ACTION ITEM:
Write out the whole listing exactly as it is written below.

□ □ □ □

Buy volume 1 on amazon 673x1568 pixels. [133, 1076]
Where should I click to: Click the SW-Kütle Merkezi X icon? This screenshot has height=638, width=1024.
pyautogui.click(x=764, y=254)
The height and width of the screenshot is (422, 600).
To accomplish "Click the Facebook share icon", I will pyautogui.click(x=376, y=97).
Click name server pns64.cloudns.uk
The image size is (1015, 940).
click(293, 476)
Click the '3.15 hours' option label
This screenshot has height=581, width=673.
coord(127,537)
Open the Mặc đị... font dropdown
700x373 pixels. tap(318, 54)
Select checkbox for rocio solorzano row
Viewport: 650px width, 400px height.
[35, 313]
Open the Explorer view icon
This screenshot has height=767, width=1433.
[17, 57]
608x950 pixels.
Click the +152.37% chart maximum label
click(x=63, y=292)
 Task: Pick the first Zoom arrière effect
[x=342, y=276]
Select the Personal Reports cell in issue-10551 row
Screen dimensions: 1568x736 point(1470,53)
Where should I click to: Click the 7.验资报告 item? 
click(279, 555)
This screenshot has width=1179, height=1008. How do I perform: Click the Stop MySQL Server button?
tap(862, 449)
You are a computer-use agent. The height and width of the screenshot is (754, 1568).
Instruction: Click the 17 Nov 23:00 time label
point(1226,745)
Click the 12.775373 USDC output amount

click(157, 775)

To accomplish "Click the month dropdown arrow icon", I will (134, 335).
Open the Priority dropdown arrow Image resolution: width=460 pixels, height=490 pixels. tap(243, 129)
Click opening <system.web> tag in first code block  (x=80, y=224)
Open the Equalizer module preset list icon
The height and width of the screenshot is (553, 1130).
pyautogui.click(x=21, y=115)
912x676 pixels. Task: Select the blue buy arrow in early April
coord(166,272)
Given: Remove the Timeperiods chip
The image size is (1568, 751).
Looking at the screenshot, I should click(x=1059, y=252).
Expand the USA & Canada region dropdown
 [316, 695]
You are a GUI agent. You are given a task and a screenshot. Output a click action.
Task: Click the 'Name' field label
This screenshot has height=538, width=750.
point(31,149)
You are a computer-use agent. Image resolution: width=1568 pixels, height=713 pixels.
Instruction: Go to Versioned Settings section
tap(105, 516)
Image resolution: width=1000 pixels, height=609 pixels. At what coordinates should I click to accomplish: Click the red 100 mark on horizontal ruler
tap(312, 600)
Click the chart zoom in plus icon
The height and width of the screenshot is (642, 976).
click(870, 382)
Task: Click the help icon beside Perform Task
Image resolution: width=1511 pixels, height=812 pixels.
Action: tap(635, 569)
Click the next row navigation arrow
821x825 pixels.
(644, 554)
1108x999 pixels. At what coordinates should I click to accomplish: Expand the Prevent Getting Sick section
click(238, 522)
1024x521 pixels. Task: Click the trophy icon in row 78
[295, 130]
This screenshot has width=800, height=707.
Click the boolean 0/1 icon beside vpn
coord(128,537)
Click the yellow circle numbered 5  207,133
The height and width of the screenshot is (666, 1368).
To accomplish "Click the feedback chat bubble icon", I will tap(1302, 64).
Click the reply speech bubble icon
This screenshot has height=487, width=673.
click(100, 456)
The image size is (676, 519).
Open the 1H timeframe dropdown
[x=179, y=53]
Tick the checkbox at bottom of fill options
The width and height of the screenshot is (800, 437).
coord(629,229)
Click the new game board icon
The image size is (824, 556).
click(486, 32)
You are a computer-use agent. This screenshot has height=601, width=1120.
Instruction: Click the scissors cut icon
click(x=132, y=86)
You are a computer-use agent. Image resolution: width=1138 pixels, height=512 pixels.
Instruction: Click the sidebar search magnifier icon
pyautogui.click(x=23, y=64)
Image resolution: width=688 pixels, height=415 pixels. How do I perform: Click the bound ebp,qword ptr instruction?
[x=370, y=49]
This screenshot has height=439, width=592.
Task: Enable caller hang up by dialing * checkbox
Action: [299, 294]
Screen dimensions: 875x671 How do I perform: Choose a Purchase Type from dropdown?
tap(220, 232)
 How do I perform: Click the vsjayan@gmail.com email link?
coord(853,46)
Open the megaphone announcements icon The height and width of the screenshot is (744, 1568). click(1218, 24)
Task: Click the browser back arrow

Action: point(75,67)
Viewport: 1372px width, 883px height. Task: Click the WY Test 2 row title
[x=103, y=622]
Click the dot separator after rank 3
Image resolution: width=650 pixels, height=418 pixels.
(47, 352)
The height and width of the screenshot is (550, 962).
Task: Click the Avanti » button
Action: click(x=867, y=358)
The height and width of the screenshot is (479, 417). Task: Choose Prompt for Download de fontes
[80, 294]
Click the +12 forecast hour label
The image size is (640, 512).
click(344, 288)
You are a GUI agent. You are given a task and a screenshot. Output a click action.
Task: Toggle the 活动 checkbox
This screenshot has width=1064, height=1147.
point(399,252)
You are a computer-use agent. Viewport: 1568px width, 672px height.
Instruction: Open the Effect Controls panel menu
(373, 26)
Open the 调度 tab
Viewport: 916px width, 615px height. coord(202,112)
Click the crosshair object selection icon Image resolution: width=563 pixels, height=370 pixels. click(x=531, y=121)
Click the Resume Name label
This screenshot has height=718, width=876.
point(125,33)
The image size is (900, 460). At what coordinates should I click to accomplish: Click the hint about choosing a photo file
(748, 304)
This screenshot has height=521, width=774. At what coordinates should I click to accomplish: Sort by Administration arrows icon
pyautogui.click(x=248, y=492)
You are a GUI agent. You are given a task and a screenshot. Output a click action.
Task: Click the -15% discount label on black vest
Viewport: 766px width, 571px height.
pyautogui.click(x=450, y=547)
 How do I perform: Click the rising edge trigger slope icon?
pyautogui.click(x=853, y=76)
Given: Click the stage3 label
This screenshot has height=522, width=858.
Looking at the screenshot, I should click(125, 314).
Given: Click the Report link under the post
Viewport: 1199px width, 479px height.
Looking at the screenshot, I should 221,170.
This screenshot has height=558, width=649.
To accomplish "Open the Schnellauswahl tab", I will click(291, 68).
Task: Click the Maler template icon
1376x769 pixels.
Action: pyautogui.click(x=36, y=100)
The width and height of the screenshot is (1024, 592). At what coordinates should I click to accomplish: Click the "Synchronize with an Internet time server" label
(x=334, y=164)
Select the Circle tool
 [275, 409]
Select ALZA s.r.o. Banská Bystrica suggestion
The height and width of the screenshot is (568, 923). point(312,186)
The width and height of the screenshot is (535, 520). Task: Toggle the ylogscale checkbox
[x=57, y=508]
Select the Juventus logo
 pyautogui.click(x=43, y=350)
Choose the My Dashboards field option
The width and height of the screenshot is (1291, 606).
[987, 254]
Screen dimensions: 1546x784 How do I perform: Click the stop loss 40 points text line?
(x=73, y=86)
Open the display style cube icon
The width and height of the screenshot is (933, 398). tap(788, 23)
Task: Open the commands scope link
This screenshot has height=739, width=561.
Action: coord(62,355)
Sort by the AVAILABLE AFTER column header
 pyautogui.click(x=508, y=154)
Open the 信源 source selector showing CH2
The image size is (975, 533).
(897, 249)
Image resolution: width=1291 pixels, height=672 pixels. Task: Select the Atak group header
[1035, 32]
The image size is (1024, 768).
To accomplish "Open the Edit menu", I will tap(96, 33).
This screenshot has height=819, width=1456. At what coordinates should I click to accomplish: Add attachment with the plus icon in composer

□ □ □ □

EXPECTED ANSWER:
Buy volume 1 on amazon 673x1568 pixels. [133, 1076]
Where should I click to: Click the SW-Kütle Merkezi X icon? This screenshot has height=638, width=1024.
pyautogui.click(x=764, y=254)
The height and width of the screenshot is (422, 600).
To accomplish "Click the Facebook share icon", I will pyautogui.click(x=376, y=97).
Click name server pns64.cloudns.uk
The image size is (1015, 940).
click(293, 476)
Click the '3.15 hours' option label
This screenshot has height=581, width=673.
coord(127,537)
Open the Mặc đị... font dropdown
700x373 pixels. tap(318, 54)
Select checkbox for rocio solorzano row
Viewport: 650px width, 400px height.
[35, 313]
Open the Explorer view icon
This screenshot has height=767, width=1433.
[17, 57]
608x950 pixels.
Click the +152.37% chart maximum label
click(x=63, y=292)
 Task: Pick the first Zoom arrière effect
[x=342, y=276]
Select the Personal Reports cell in issue-10551 row
Screen dimensions: 1568x736 point(1470,53)
Where should I click to: Click the 7.验资报告 item? 
click(279, 555)
This screenshot has width=1179, height=1008. How do I perform: Click the Stop MySQL Server button?
tap(862, 449)
You are a computer-use agent. The height and width of the screenshot is (754, 1568).
Instruction: Click the 17 Nov 23:00 time label
point(1226,745)
Click the 12.775373 USDC output amount

click(157, 775)

To accomplish "Click the month dropdown arrow icon", I will (134, 335).
Open the Priority dropdown arrow Image resolution: width=460 pixels, height=490 pixels. tap(243, 129)
Click opening <system.web> tag in first code block  (x=80, y=224)
Open the Equalizer module preset list icon
The height and width of the screenshot is (553, 1130).
pyautogui.click(x=21, y=115)
912x676 pixels. Task: Select the blue buy arrow in early April
coord(166,272)
Given: Remove the Timeperiods chip
The image size is (1568, 751).
Looking at the screenshot, I should click(x=1059, y=252).
Expand the USA & Canada region dropdown
 [316, 695]
You are a GUI agent. You are given a task and a screenshot. Output a click action.
Task: Click the 'Name' field label
This screenshot has height=538, width=750.
point(31,149)
You are a computer-use agent. Image resolution: width=1568 pixels, height=713 pixels.
Instruction: Go to Versioned Settings section
tap(105, 516)
Image resolution: width=1000 pixels, height=609 pixels. At what coordinates should I click to accomplish: Click the red 100 mark on horizontal ruler
tap(312, 600)
Click the chart zoom in plus icon
The height and width of the screenshot is (642, 976).
click(870, 382)
Task: Click the help icon beside Perform Task
Image resolution: width=1511 pixels, height=812 pixels.
Action: tap(635, 569)
Click the next row navigation arrow
821x825 pixels.
(644, 554)
1108x999 pixels. At what coordinates should I click to accomplish: Expand the Prevent Getting Sick section
click(238, 522)
1024x521 pixels. Task: Click the trophy icon in row 78
[295, 130]
This screenshot has width=800, height=707.
Click the boolean 0/1 icon beside vpn
coord(128,537)
Click the yellow circle numbered 5  207,133
The height and width of the screenshot is (666, 1368).
To accomplish "Click the feedback chat bubble icon", I will tap(1302, 64).
Click the reply speech bubble icon
This screenshot has height=487, width=673.
click(100, 456)
The image size is (676, 519).
Open the 1H timeframe dropdown
[x=179, y=53]
Tick the checkbox at bottom of fill options
The width and height of the screenshot is (800, 437).
coord(629,229)
Click the new game board icon
The image size is (824, 556).
click(486, 32)
You are a computer-use agent. This screenshot has height=601, width=1120.
Instruction: Click the scissors cut icon
click(x=132, y=86)
You are a computer-use agent. Image resolution: width=1138 pixels, height=512 pixels.
Instruction: Click the sidebar search magnifier icon
pyautogui.click(x=23, y=64)
Image resolution: width=688 pixels, height=415 pixels. How do I perform: Click the bound ebp,qword ptr instruction?
[x=370, y=49]
This screenshot has height=439, width=592.
Task: Enable caller hang up by dialing * checkbox
Action: [299, 294]
Screen dimensions: 875x671 How do I perform: Choose a Purchase Type from dropdown?
tap(220, 232)
 How do I perform: Click the vsjayan@gmail.com email link?
coord(853,46)
Open the megaphone announcements icon The height and width of the screenshot is (744, 1568). click(1218, 24)
Task: Click the browser back arrow

Action: point(75,67)
Viewport: 1372px width, 883px height. Task: Click the WY Test 2 row title
[x=103, y=622]
Click the dot separator after rank 3
Image resolution: width=650 pixels, height=418 pixels.
(47, 352)
The height and width of the screenshot is (550, 962).
Task: Click the Avanti » button
Action: click(x=867, y=358)
The height and width of the screenshot is (479, 417). Task: Choose Prompt for Download de fontes
[80, 294]
Click the +12 forecast hour label
The image size is (640, 512).
click(344, 288)
You are a GUI agent. You are given a task and a screenshot. Output a click action.
Task: Toggle the 活动 checkbox
This screenshot has width=1064, height=1147.
point(399,252)
You are a computer-use agent. Viewport: 1568px width, 672px height.
Instruction: Open the Effect Controls panel menu
(373, 26)
Open the 调度 tab
Viewport: 916px width, 615px height. coord(202,112)
Click the crosshair object selection icon Image resolution: width=563 pixels, height=370 pixels. click(x=531, y=121)
Click the Resume Name label
This screenshot has height=718, width=876.
point(125,33)
The image size is (900, 460). At what coordinates should I click to accomplish: Click the hint about choosing a photo file
(748, 304)
This screenshot has height=521, width=774. At what coordinates should I click to accomplish: Sort by Administration arrows icon
pyautogui.click(x=248, y=492)
You are a GUI agent. You are given a task and a screenshot. Output a click action.
Task: Click the -15% discount label on black vest
Viewport: 766px width, 571px height.
pyautogui.click(x=450, y=547)
 How do I perform: Click the rising edge trigger slope icon?
pyautogui.click(x=853, y=76)
Given: Click the stage3 label
This screenshot has height=522, width=858.
Looking at the screenshot, I should click(125, 314).
Given: Click the Report link under the post
Viewport: 1199px width, 479px height.
Looking at the screenshot, I should 221,170.
This screenshot has height=558, width=649.
To accomplish "Open the Schnellauswahl tab", I will click(291, 68).
Task: Click the Maler template icon
1376x769 pixels.
Action: pyautogui.click(x=36, y=100)
The width and height of the screenshot is (1024, 592). At what coordinates should I click to accomplish: Click the "Synchronize with an Internet time server" label
(x=334, y=164)
Select the Circle tool
 [275, 409]
Select ALZA s.r.o. Banská Bystrica suggestion
The height and width of the screenshot is (568, 923). point(312,186)
The width and height of the screenshot is (535, 520). Task: Toggle the ylogscale checkbox
[x=57, y=508]
Select the Juventus logo
 pyautogui.click(x=43, y=350)
Choose the My Dashboards field option
The width and height of the screenshot is (1291, 606).
[987, 254]
Screen dimensions: 1546x784 How do I perform: Click the stop loss 40 points text line?
(x=73, y=86)
Open the display style cube icon
The width and height of the screenshot is (933, 398). tap(788, 23)
Task: Open the commands scope link
This screenshot has height=739, width=561.
Action: coord(62,355)
Sort by the AVAILABLE AFTER column header
 pyautogui.click(x=508, y=154)
Open the 信源 source selector showing CH2
The image size is (975, 533).
(897, 249)
Image resolution: width=1291 pixels, height=672 pixels. Task: Select the Atak group header
[1035, 32]
The image size is (1024, 768).
To accomplish "Open the Edit menu", I will tap(96, 33).
This screenshot has height=819, width=1456. At what coordinates should I click to accomplish: Add attachment with the plus icon in composer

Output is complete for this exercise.